> _What you have to do_
In the copy you make, include no pictures, and transcribe every record exactly.

[Collected data entries]
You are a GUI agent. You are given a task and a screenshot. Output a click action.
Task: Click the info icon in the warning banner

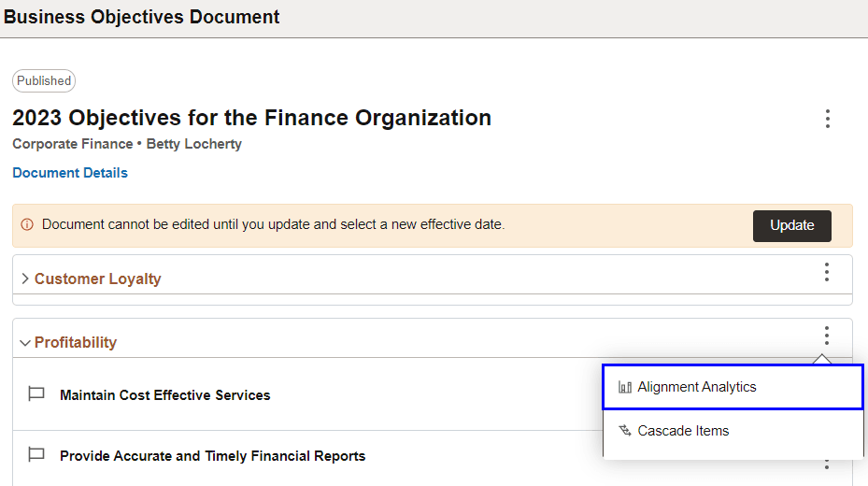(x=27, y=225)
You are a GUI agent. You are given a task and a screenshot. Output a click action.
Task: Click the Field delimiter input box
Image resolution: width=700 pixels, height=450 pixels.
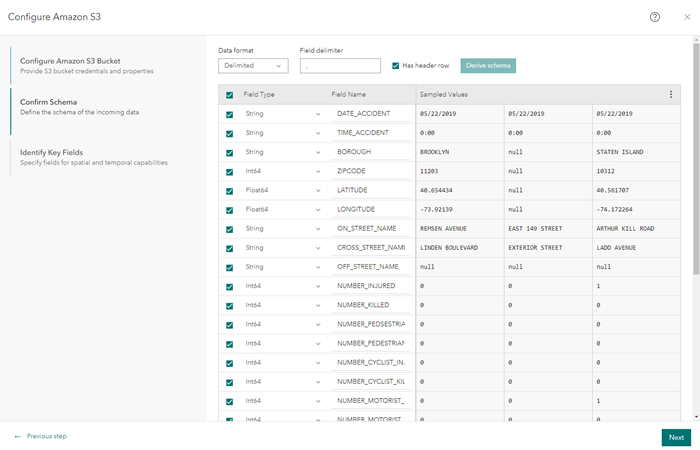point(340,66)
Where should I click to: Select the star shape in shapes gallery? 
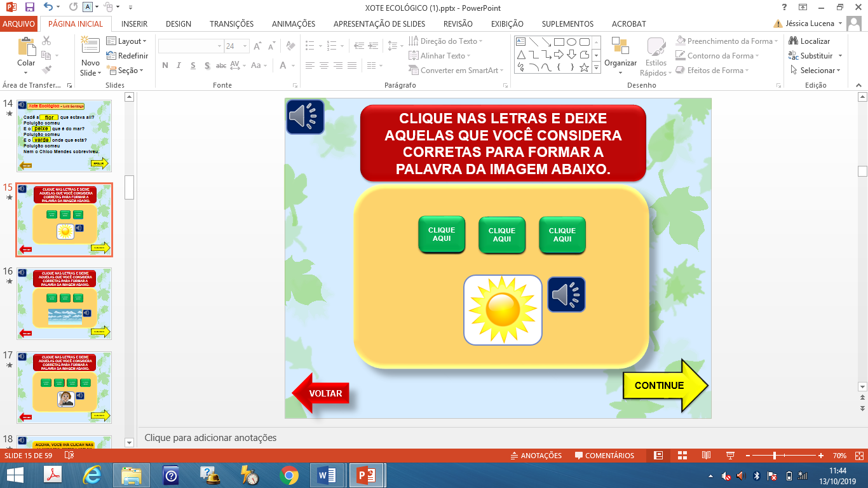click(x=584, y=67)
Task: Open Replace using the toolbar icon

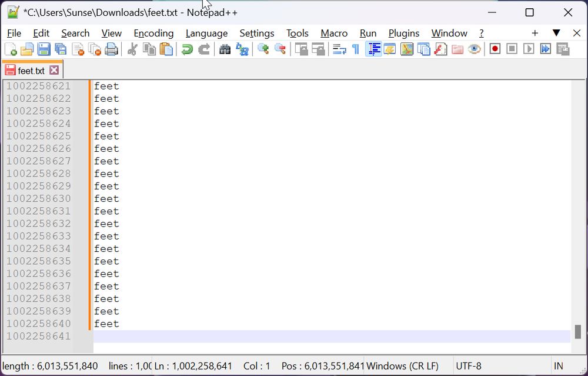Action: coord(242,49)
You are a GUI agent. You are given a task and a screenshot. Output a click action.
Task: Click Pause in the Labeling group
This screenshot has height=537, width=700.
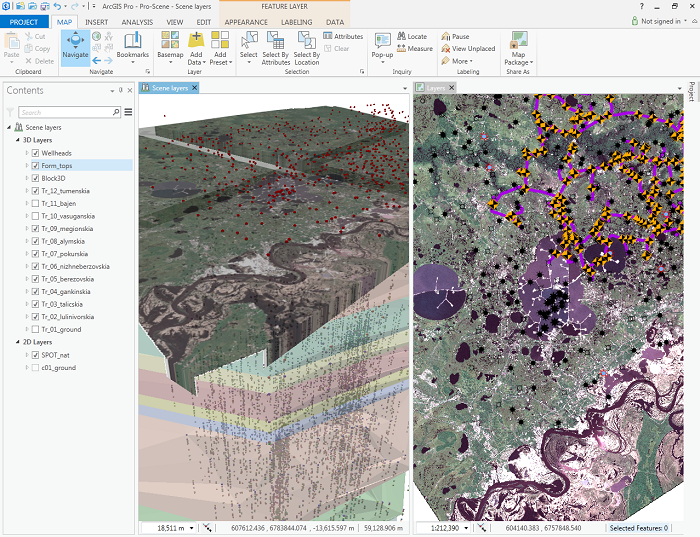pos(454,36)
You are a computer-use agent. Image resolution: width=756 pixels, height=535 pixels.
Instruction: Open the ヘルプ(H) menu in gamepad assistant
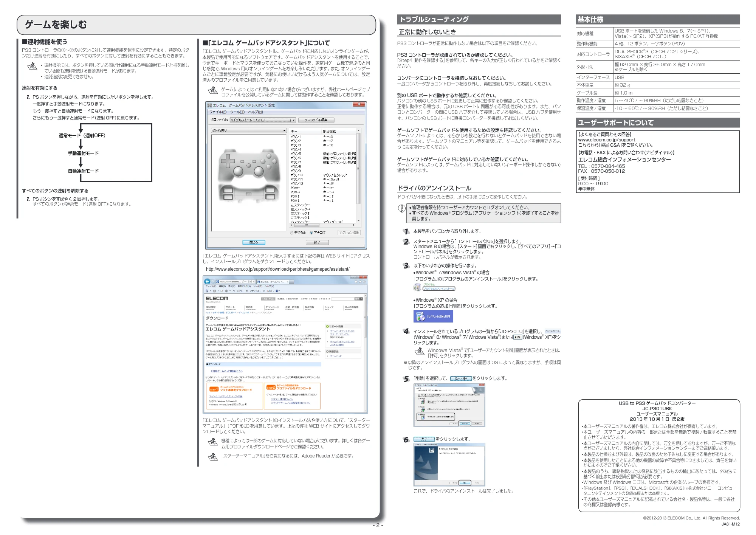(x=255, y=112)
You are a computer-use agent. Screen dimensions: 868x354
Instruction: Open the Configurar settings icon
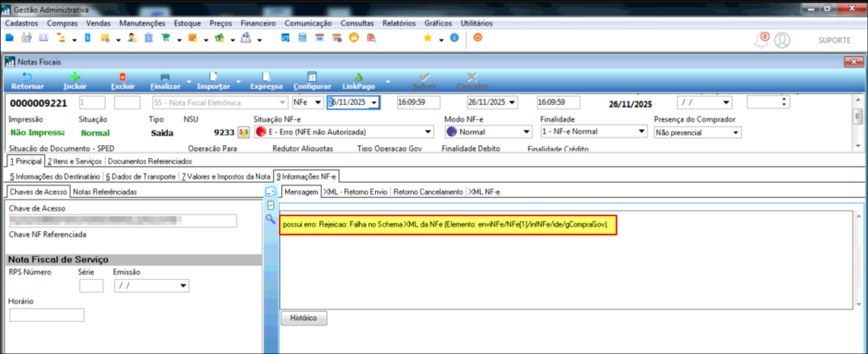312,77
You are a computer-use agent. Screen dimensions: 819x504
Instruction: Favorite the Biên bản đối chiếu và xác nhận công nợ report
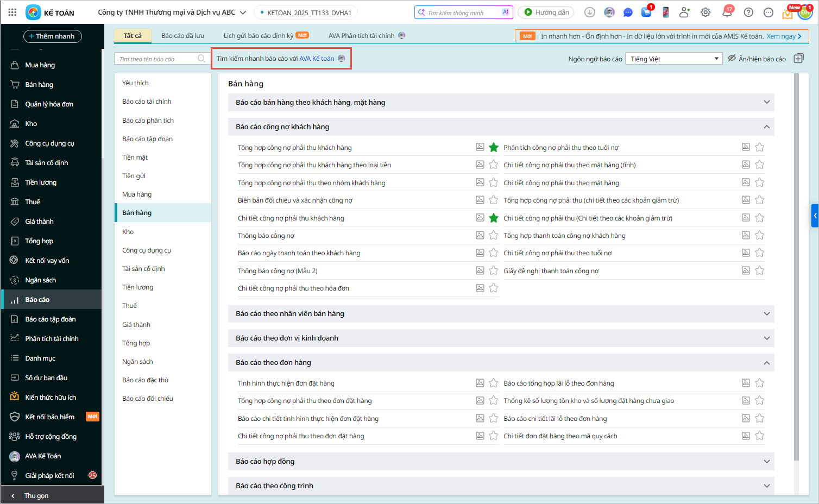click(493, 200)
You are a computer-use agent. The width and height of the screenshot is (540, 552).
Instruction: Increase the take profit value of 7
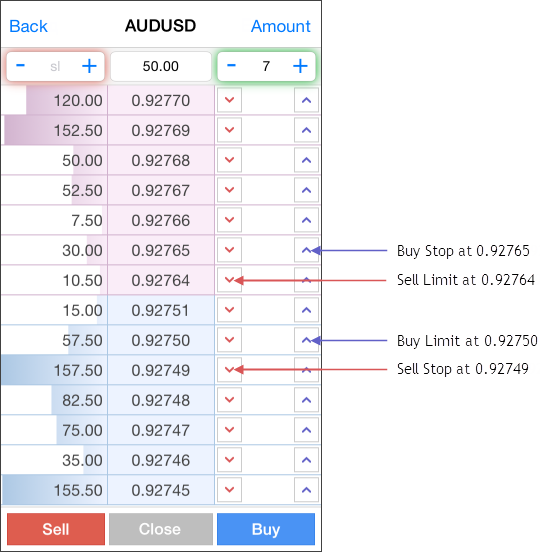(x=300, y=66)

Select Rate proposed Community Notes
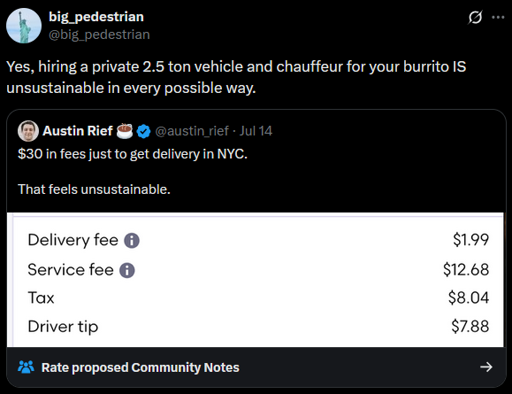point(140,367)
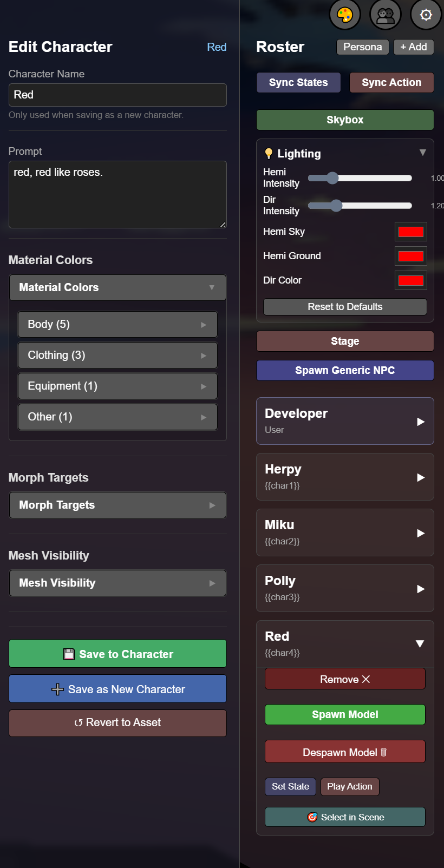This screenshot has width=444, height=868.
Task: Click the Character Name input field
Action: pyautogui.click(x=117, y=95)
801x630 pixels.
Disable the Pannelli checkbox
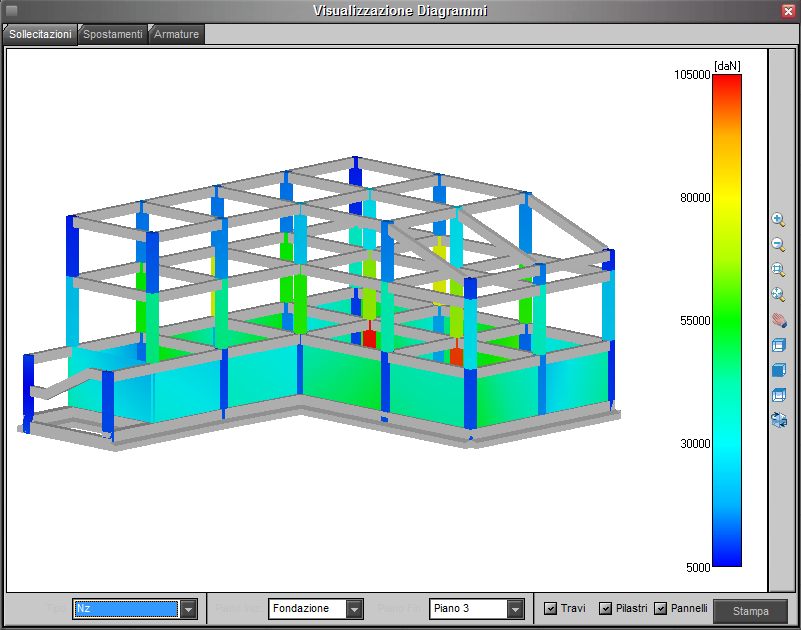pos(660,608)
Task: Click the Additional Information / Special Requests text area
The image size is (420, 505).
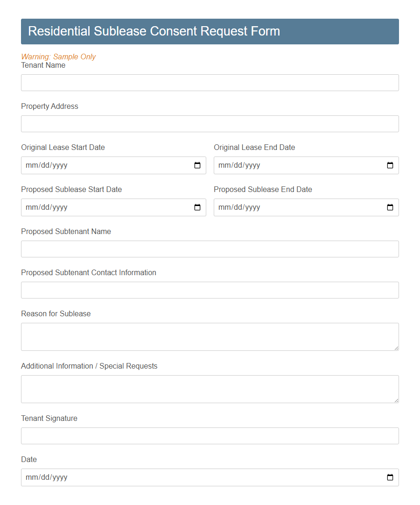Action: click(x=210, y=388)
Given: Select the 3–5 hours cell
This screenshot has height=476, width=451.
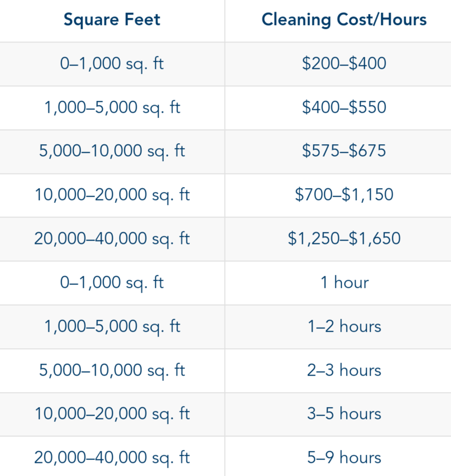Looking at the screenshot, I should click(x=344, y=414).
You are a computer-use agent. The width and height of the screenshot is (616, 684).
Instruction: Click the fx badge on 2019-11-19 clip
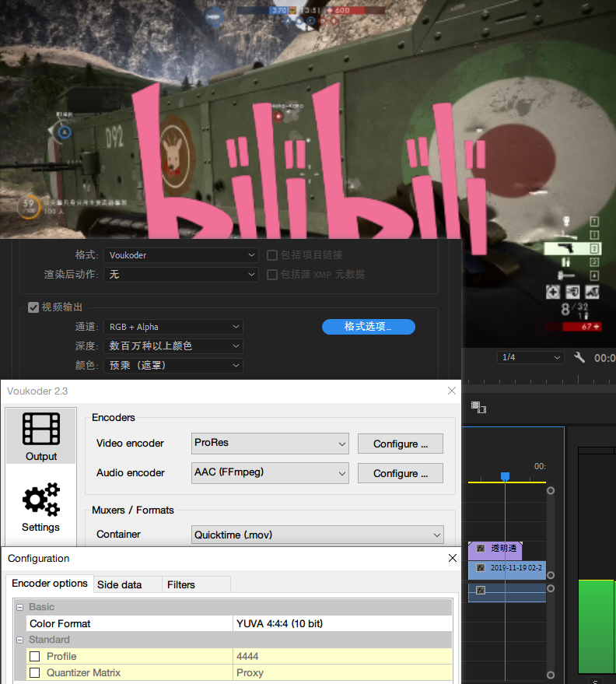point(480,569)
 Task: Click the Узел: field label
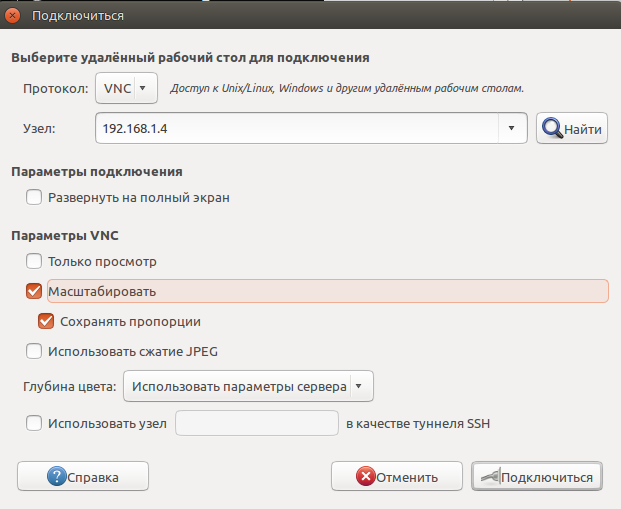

> _Solved exercise_
You are a GUI agent. You are given a task and a screenshot. Output a click action.
Task: Click the info icon in the warning banner

(x=27, y=225)
You are a GUI agent. You are given a task and a screenshot. Output a click action.
Task: Click the Field delimiter input box
Image resolution: width=700 pixels, height=450 pixels.
point(340,66)
Where should I click to: Select the star shape in shapes gallery? 
click(x=584, y=67)
Task: Open Replace using the toolbar icon

Action: coord(242,49)
You are a GUI agent. You are given a task and a screenshot. Output a click action.
Task: Click Pause in the Labeling group
This screenshot has height=537, width=700.
pos(454,36)
You are a computer-use agent. Image resolution: width=756 pixels, height=535 pixels.
Instruction: Open the ヘルプ(H) menu in gamepad assistant
(x=255, y=112)
You are a computer-use agent. Screen dimensions: 868x354
Instruction: Open the Configurar settings icon
312,77
You are a computer-use agent. Screen dimensions: 819x504
Instruction: Favorite the Biên bản đối chiếu và xác nhận công nợ report
click(493, 200)
You are a computer-use agent. The width and height of the screenshot is (540, 552).
Instruction: Increase the take profit value of 7
(x=300, y=66)

Select Rate proposed Community Notes
point(140,367)
This screenshot has width=444, height=868.
Task: Click the Character Name input field
Action: pyautogui.click(x=117, y=95)
801x630 pixels.
Disable the Pannelli checkbox
pos(660,608)
Task: Click the Additional Information / Special Requests text area
The image size is (420, 505).
Action: click(x=210, y=388)
Given: Select the 3–5 hours cell
This screenshot has height=476, width=451.
Looking at the screenshot, I should click(x=344, y=414).
You are a computer-use agent. The width and height of the screenshot is (616, 684).
Instruction: Click the fx badge on 2019-11-19 clip
point(480,569)
 Task: Click the Узел: field label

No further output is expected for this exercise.